Of course, purists may say, "don't be lazy -- take along a tripod, you never know when you'll need one." But the fact is that we're all a bit lazy. Who wants to lug around a cumbersome piece of euquipment on the chance he might need it?
Out of this need have come the mini-or table-top tripods, monopods and other gadgets to circumvent the big tripod requirement.
The latest of these tripod substitutes is called Foto Pheet, a plastic clip-on with adjustable legs. I've tried it on my Nikon FM and it seems to give a steady enough base for time exposures. (If you're an interested gadgeteer, they come in two sizes for the slimmer and fatter 35s and can be ordered from Robert Frankel Foto Pheet, 11905 Woodbridge Street No, Studio City, California 91604 at $9.95 each).
Robert Frankel writes that the idea for his gadget came while he was traveling and needed to take time exposures of night scenes and building interiors. I've had the same problems myself.
The ideal way to make long exposures is by putting your camera on a sturdy tripod. Unfortunately, sturdy usually means heavy. A full-size tripod is a nuisance on a trip unless you are a real afcionado, or you are taking pictures for money. On the other hand, just because you are using a small camera, you should not make the mistake of using a flimsy, lightweight tripod.
The next best bet to a full-size tripod is a tabletop tripod that you can carry in your gadget bag. Even these have to be sturdy, which means that when the camera is mounted on it, it shouldn't wiggle at all. This calls for legs that are wide-spread enough for balance, with a ball-and-socket joint that locks rigid.
Tripod-less exposures of longer than 1/30th of a second are possible, but they take great care. You must hold the camera with its base pressed firmly against a sturdy support such as a wall, a door frame, a street-light pole or even a tree-trunk. And for added steadiness, don't push the shutter-release button down with the job of a finger but with the soft release action of a cable release or the self-timer will work on most models down to one second. For longer B (bulb) exposures, use a cable release.
The ideal compromise is to take a tabletop tripod on trips and use it on top tripod on trips and use it on top of ledges and tables and hold it against the sides of doorways and trees. The table-top tripod can also be converted to a chest pod by resting the opened-up legs against your chest to steady hand-held long exposures.
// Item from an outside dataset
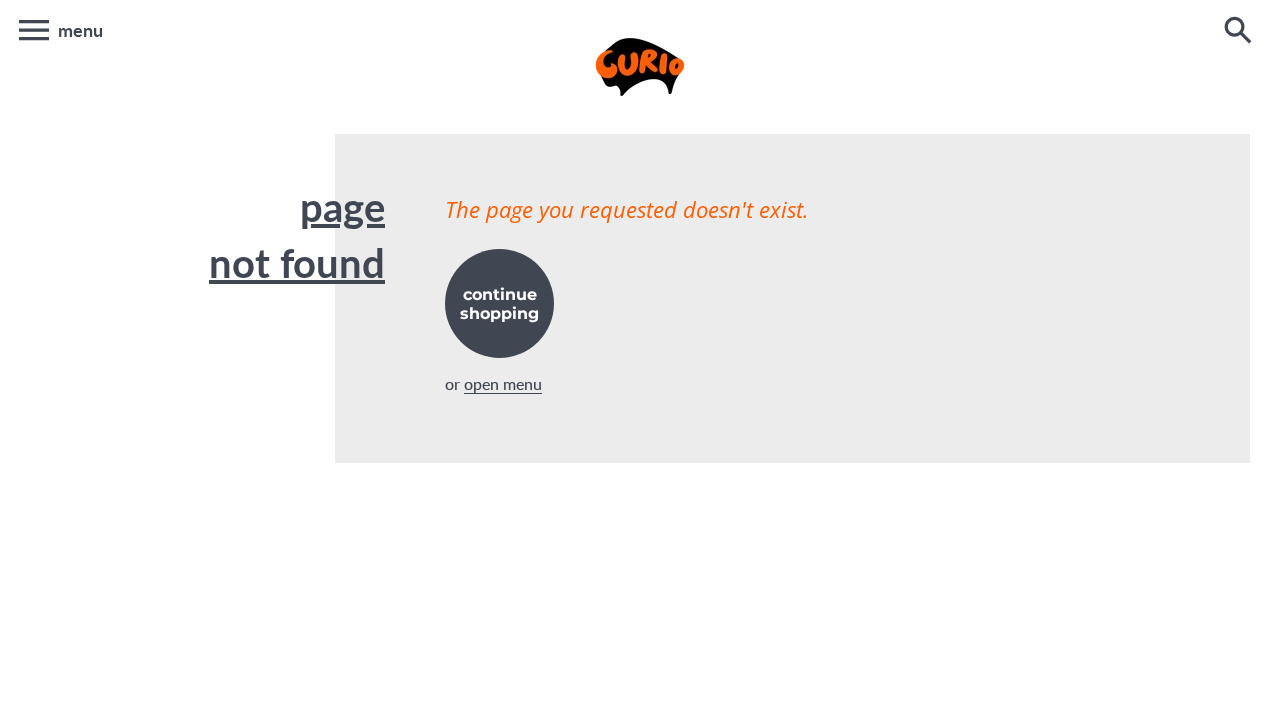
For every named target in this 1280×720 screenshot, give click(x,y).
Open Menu (503, 383)
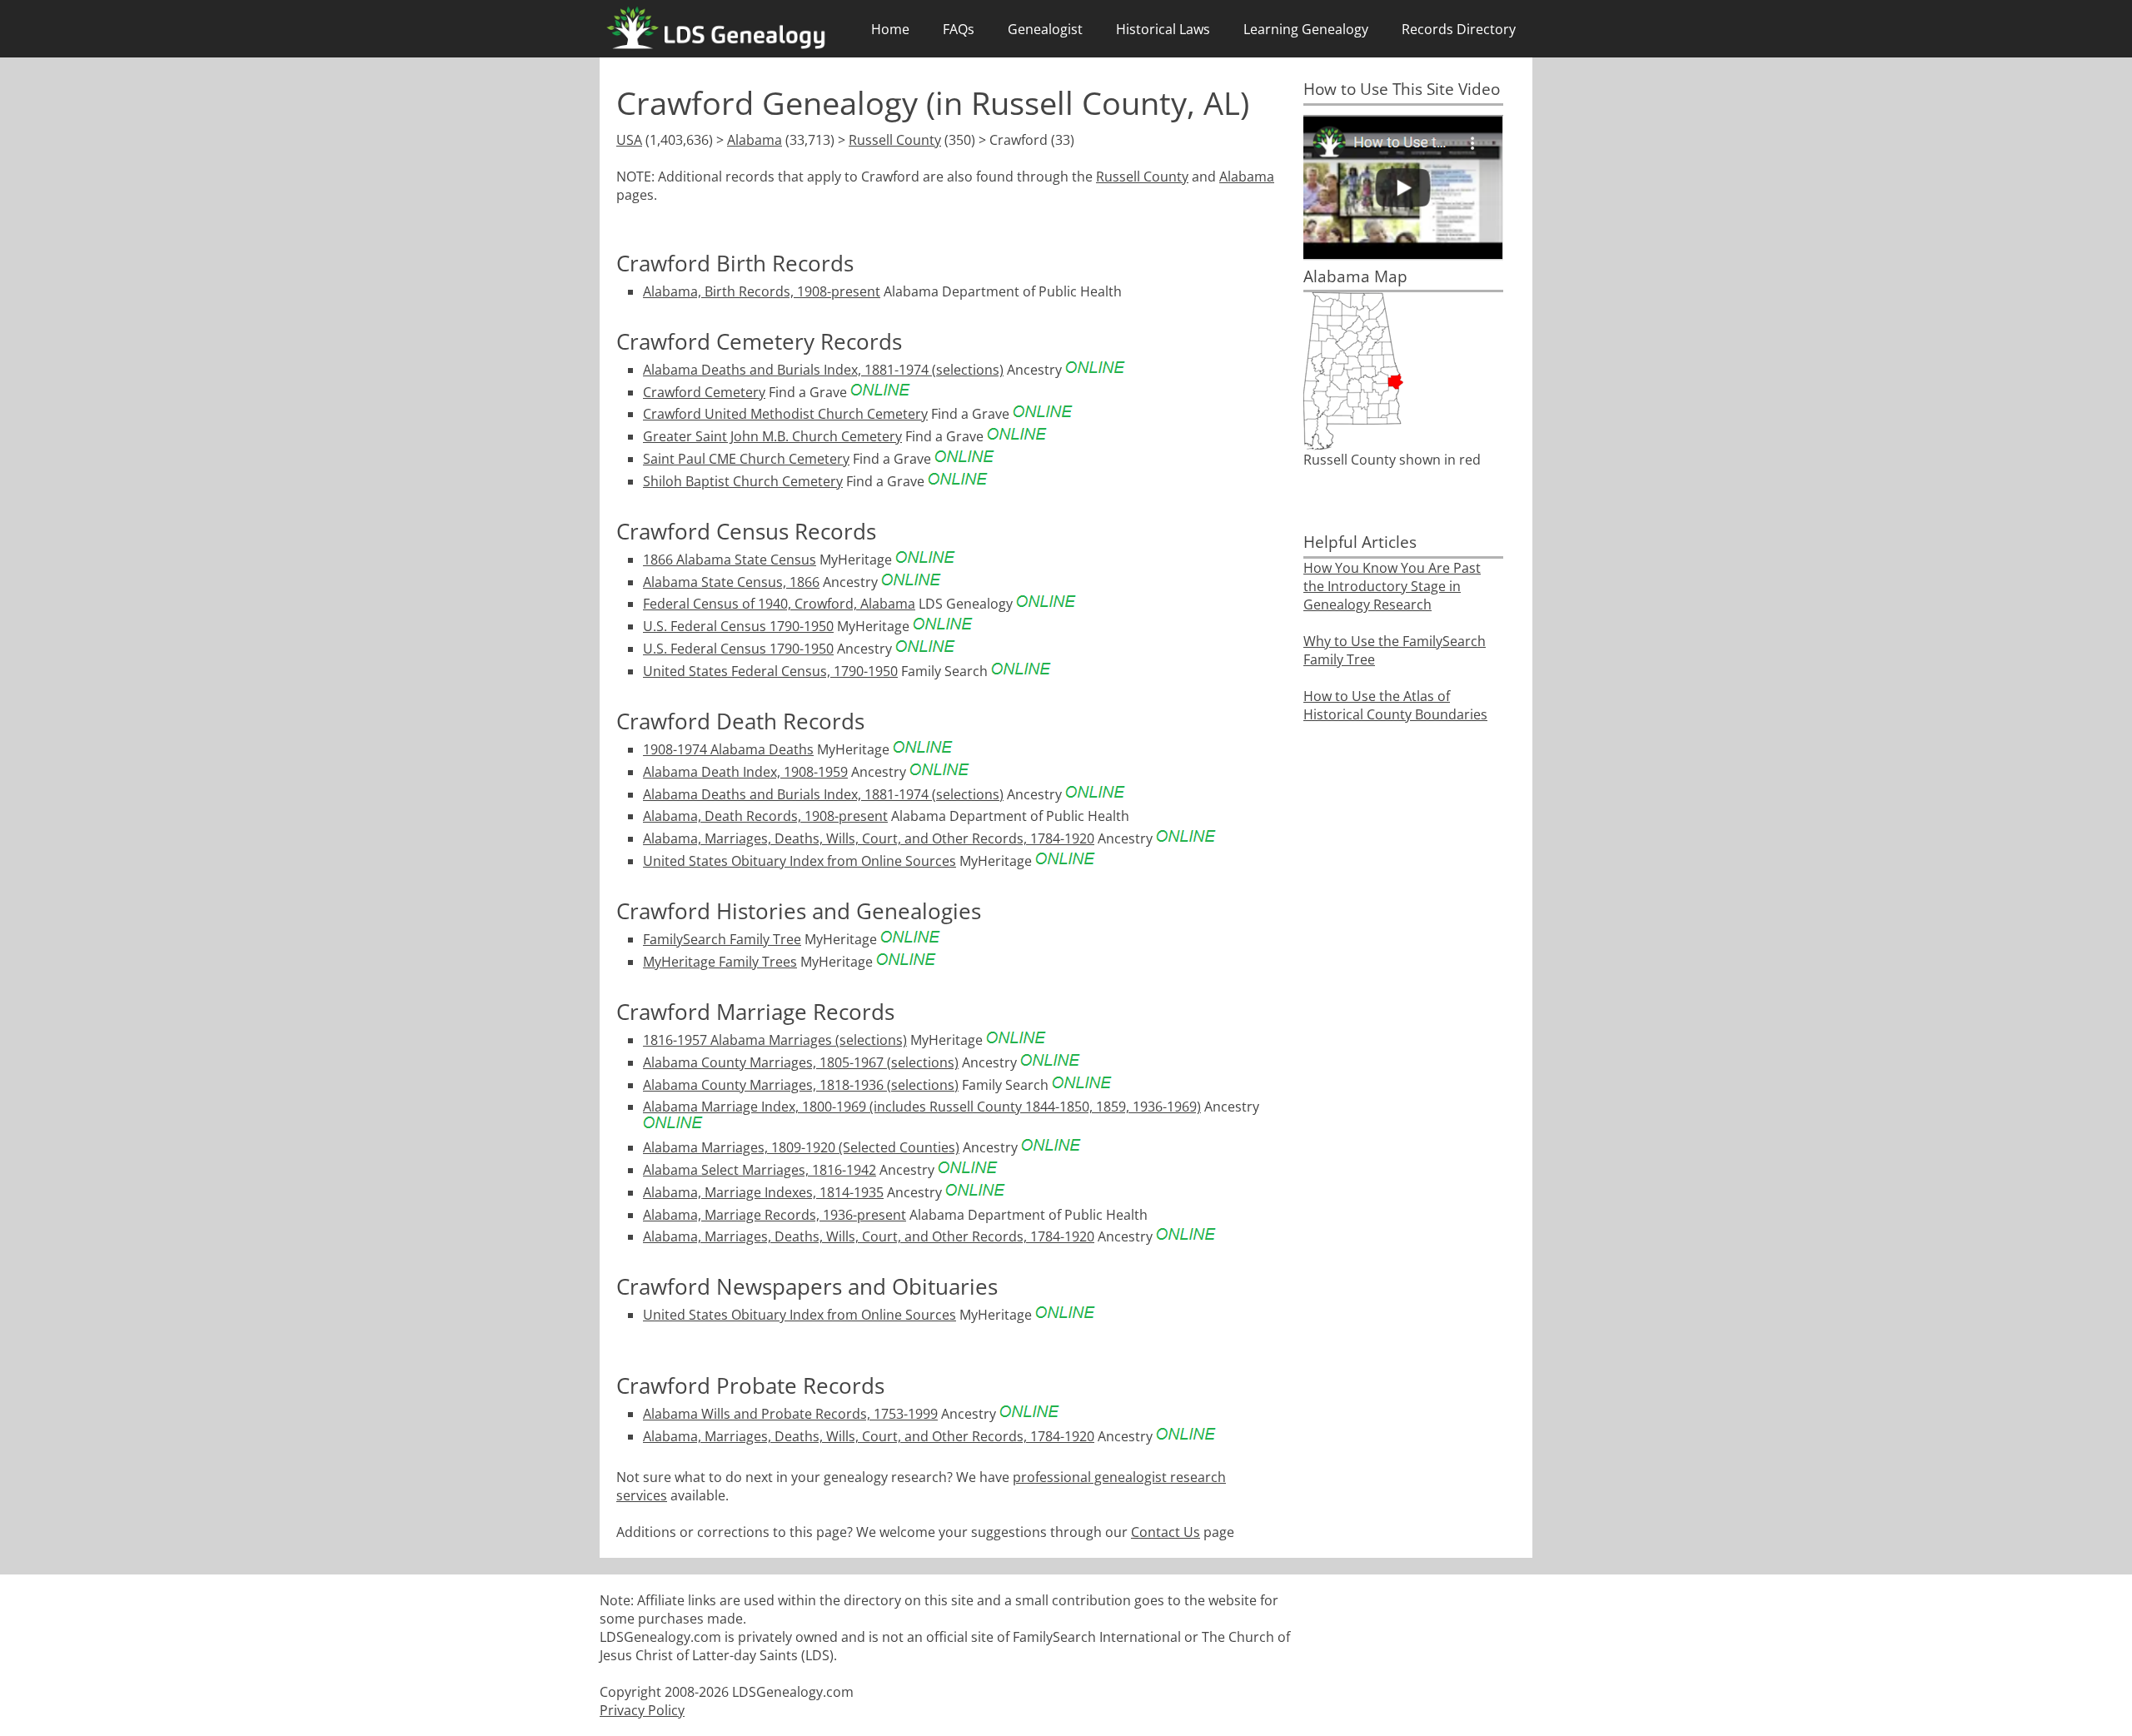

On occasion even as a pro I have been caught without a tripod. Once, in a Pakistani bazaar where I didn't want to attract attention by lugging around a tripod, I improvised for picturing a fire-light scene by holding my Leica pressed against the wheel of a bullock cart and squeezing off up to one-second exposures -- and they were publication quality.
My final observation on whether to tripod or not to tripod is that no matter how careful your planning, you'll find yourself once in a while up the photographic creek without a tripod -- in which case improvise and use one of the methods described.